Finance/7 min
§ Finance

The three-ETF portfolio that beats most active funds

26 April 20267 min

Most active funds underperform a simple index portfolio over ten years. That's not opinion. It's the SPIVA scorecard published twice a year, every year, going back decades. Active managers know this. Their clients mostly don't.

The three-ETF portfolio is the lazy, boring, mathematically defensible alternative. I run a version of it. Most of the FIRE community runs a version of it. Vanguard's own founder ran a version of it.

Here's how it works for an Australian resident.

The three tickers

There are several flavours. The most common AU-resident lazy portfolio looks like this:

  • VAS (Vanguard Australian Shares Index ETF): the ASX 300, your home-country tilt
  • VGS (Vanguard MSCI Index International Shares ETF): developed markets ex-Australia, hedged or unhedged depending on preference
  • VGE (Vanguard FTSE Emerging Markets Shares ETF): emerging markets exposure

A common starting allocation: 40% VAS / 50% VGS / 10% VGE. Adjust to taste.

There are alternatives that are equally fine. A200 (BetaShares) instead of VAS. IVV (iShares S&P 500) instead of VGS if you want more US weight. IWLD if you want a single-line global ex-AU. Don't overthink the brand. Pick one of each bucket and move on.

Why these three

The portfolio is built on three uncontroversial ideas:

  • Equities outperform bonds and cash over long horizons
  • Diversification across geographies reduces single-country risk
  • Costs compound just like returns do (in the wrong direction)

The Australian tilt is partly behavioural (you live here, you spend in AUD, franking credits are nice) and partly practical (currency hedge of sorts). The international exposure gives you the ~98% of global market cap that isn't Australia. The emerging markets sliver gives you the higher-volatility, higher-expected-return tail.

The fees that make this possible

VAS: 0.07% management fee. VGS: 0.18%. VGE: 0.48%.

Blended on a 40/50/10 portfolio: about 0.18% per year.

A typical actively managed fund: 0.8-1.5% per year.

On a $500,000 portfolio over 25 years, that fee gap is roughly $250,000-$400,000 in lost compounding. The active manager has to outperform by that much, after their fees, just to draw level. Most don't.

The strategy

Five rules. That's the whole thing.

  • DCA monthly. Set a fixed dollar amount. Buy on the same day each month. No timing, no exceptions.
  • Buy in the target ratios. If you're 40/50/10, buy that ratio. If your portfolio drifts (and it will), the new contributions go disproportionately into the underweight one.
  • Rebalance once or twice a year. End of June (pre-tax-year admin) or January. Sell from the overweight, buy the underweight. Or use new contributions to do it without selling.
  • Reinvest distributions automatically. Most ETF providers offer DRP (distribution reinvestment plan). Tick the box.
  • Do nothing else. No checking the price. No reading the news takes. No selling because someone on a podcast said the next ten years will be flat.

The hardest of those five is the last one.

The structure question

You can hold these in your personal name, in a joint account, in a discretionary trust, or inside super (as a SMSF or via certain industry funds that allow direct ETF investment).

Personal name: simplest. Capital gains and dividends taxed at your marginal rate. Franking credits flow through.

> [Stored data]:
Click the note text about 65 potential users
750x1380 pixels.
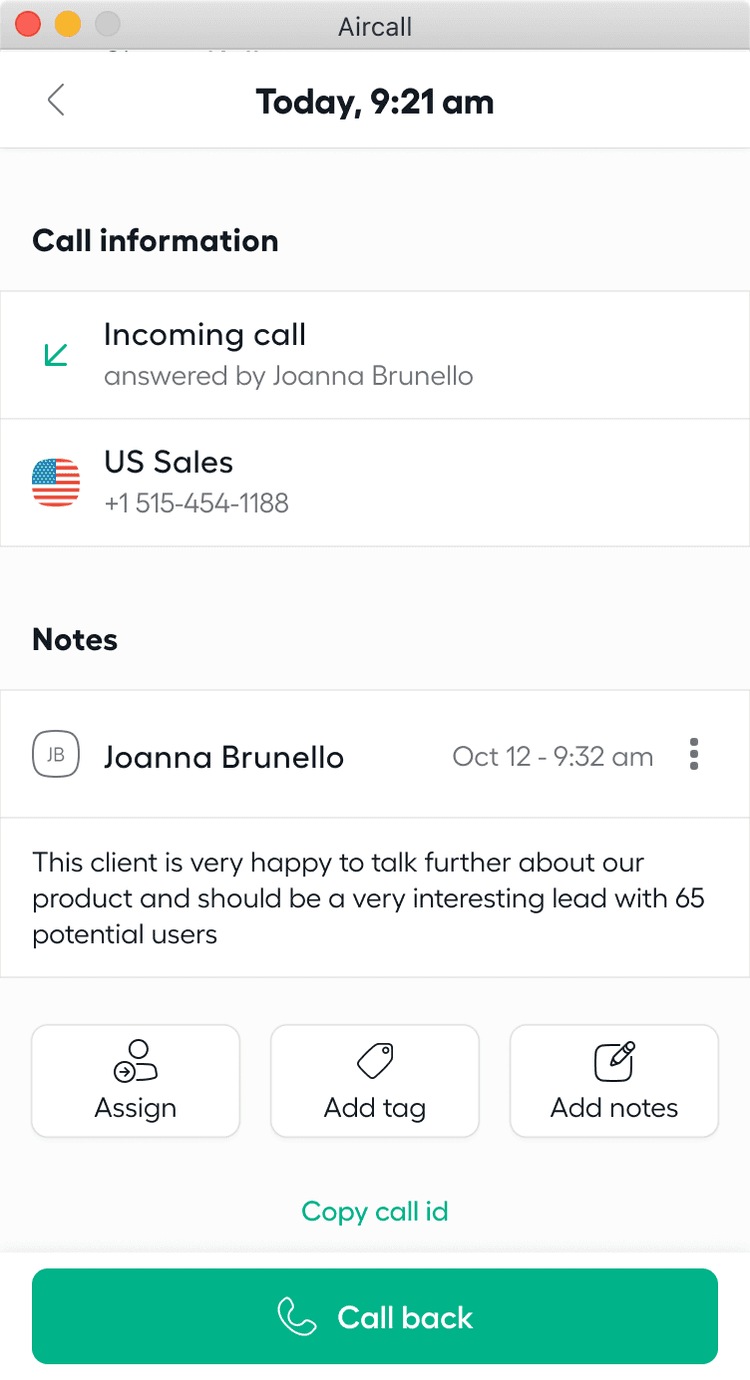tap(368, 898)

> [Challenge]: In the article on the three-ETF portfolio, what blended yearly fee is given for a 40/50/10 allocation?

> [Answer to this exercise]: About 0.18% per year.